TIME_BASED divides time into N one-second epochs and maintains a circular array of epoch data. A sliding-window-size of 60 evaluates calls from the last 60 seconds. This provides consistent time-based semantics regardless of traffic volume. The limitation: on low-traffic services with 1 call per second, a 60-second window contains only 60 calls — sufficient for meaningful statistics. But if the service has 1 call per minute, a 60-second window rarely has enough data to compute a meaningful failure rate.
For high-traffic services (100+ RPS): use COUNT_BASED with window size 100-200. For medium-traffic services (1-100 RPS): either works; COUNT_BASED with size 50 is a safe default. For low-traffic services (<1 RPS): use TIME_BASED with a longer window (300 seconds) and increase minimum-number-of-calls to match expected volume. Services with highly variable traffic (batch jobs, event-driven) should use TIME_BASED.
The minimum-number-of-calls setting acts as a guard — the failure rate is only evaluated after this many calls have been recorded. Set it to at least 10-20 to avoid opening the circuit on a single burst of test failures.
Bulkhead and TimeLimiter as Circuit Breaker Companions
Circuit breakers work best when combined with two other Resilience4j patterns: TimeLimiter and Bulkhead. Without them, even a well-tuned circuit breaker can be circumvented by slow calls that never fail (they just take forever) or by too many concurrent calls exhausting thread pools.
TimeLimiter wraps calls with a hard timeout. When the timeout expires, a TimeoutException is thrown, which counts as a failure in the circuit breaker's sliding window. This is essential for preventing thread pool exhaustion from slow dependencies — without a timeout, threads block indefinitely waiting for responses. Configure timeout-duration to be slightly above your P99 SLA target (not P99 of the downstream service, but your user-facing SLA).

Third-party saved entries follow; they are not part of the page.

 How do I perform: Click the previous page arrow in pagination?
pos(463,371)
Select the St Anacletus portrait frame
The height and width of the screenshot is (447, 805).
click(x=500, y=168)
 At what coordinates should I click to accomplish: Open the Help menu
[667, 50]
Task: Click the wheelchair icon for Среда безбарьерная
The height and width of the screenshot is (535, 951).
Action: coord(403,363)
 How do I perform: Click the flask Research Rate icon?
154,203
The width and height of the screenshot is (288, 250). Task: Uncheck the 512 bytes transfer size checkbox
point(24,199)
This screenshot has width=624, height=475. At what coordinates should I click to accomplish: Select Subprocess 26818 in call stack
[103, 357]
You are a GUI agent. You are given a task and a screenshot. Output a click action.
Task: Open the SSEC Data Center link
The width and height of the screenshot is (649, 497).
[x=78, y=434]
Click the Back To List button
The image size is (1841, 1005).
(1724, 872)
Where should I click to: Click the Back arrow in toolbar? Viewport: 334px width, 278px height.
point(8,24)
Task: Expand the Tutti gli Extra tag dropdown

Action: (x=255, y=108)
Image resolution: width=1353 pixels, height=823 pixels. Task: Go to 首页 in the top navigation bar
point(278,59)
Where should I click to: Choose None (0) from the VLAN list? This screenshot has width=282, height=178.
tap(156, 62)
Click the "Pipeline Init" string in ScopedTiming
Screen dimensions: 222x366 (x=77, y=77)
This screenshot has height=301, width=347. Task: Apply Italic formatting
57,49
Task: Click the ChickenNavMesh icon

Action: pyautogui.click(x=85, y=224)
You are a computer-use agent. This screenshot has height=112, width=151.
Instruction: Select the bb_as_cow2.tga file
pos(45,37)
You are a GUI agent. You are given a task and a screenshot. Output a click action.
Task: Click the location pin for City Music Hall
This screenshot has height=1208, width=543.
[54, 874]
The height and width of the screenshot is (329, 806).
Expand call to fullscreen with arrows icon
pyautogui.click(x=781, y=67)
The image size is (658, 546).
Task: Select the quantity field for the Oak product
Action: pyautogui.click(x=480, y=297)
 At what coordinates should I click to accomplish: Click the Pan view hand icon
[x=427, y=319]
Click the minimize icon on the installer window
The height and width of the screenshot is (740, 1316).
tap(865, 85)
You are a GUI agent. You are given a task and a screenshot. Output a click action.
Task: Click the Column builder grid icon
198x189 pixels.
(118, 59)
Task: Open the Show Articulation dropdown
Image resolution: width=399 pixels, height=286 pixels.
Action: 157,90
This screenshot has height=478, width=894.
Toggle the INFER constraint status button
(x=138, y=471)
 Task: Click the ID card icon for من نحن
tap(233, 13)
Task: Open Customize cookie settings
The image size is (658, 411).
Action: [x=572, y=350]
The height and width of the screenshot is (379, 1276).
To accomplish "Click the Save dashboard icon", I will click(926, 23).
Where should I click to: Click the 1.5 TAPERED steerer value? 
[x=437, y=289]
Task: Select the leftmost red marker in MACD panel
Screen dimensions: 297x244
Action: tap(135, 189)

Bulkhead limits concurrent calls to a downstream service. There are two implementations: SemaphoreBulkhead (limits concurrent calls with a semaphore, synchronous) and ThreadPoolBulkhead (uses a separate thread pool, enabling async execution). SemaphoreBulkhead rejects calls that would exceed the concurrency limit with BulkheadFullException immediately — this fast rejection prevents thread pool exhaustion in the calling service. ThreadPoolBulkhead offloads calls to a dedicated thread pool, isolating the calling service's thread pool from downstream slowness.
The combination of CircuitBreaker + TimeLimiter + Bulkhead provides defense-in-depth: Bulkhead prevents too many concurrent calls (fast rejection), TimeLimiter prevents calls from taking too long (timeout), CircuitBreaker prevents calling the service at all when it's degraded (fail fast). Use @CircuitBreaker + @TimeLimiter + @Bulkhead annotations on the same method, or compose them programmatically via Resilience4j decorators.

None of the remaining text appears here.